Work order: Below are some entries. Copy each line that holds the string "computer".

Materials provided:
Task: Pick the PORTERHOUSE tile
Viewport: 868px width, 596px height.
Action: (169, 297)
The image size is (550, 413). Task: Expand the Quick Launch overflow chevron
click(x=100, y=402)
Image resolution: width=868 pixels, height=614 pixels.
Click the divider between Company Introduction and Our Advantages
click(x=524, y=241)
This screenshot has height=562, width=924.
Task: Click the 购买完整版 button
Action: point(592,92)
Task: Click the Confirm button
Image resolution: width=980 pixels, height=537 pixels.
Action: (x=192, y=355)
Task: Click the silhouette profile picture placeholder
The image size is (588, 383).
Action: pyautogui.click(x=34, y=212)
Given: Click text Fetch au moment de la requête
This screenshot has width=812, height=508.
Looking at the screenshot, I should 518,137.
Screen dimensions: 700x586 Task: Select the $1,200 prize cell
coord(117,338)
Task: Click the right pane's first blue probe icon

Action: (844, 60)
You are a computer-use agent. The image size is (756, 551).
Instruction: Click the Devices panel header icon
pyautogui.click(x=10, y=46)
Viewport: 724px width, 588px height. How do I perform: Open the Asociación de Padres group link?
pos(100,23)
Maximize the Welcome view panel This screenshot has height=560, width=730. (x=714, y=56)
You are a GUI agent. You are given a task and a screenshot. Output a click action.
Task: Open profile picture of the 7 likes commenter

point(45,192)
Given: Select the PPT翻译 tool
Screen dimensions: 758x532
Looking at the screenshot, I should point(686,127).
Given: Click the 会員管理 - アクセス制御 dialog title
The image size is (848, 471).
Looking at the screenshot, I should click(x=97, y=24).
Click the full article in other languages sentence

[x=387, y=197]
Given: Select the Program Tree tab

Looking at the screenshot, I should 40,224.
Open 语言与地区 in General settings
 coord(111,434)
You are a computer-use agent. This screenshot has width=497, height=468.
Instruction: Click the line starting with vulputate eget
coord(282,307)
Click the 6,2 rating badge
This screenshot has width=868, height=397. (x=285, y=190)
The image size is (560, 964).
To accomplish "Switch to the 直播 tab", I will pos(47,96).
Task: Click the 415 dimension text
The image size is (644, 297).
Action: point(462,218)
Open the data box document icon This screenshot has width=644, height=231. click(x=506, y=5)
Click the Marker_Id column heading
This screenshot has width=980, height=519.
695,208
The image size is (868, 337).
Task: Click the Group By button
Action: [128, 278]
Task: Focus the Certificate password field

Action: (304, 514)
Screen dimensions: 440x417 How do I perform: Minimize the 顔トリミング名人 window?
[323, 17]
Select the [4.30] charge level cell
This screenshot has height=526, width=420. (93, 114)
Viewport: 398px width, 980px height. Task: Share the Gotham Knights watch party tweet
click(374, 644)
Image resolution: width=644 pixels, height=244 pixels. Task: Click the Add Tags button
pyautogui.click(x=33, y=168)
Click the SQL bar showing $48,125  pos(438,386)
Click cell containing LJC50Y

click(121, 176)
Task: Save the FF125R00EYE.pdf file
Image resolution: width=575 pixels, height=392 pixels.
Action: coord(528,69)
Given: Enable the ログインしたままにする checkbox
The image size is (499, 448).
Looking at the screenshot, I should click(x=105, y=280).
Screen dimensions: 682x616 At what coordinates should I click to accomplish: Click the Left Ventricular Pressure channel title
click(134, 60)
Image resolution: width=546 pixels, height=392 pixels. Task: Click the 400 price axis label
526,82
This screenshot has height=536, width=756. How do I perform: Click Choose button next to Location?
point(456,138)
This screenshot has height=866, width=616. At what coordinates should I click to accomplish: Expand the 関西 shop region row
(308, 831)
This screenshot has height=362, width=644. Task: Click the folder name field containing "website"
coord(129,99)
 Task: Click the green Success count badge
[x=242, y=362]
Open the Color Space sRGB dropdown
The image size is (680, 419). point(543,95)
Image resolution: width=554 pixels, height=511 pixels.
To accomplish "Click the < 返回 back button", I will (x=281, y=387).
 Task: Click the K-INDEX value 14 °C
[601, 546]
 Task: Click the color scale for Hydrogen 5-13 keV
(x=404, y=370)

Response to the task:
You are a computer-use agent. The image size is (756, 551).
You are a computer-use agent. This screenshot has width=497, height=468.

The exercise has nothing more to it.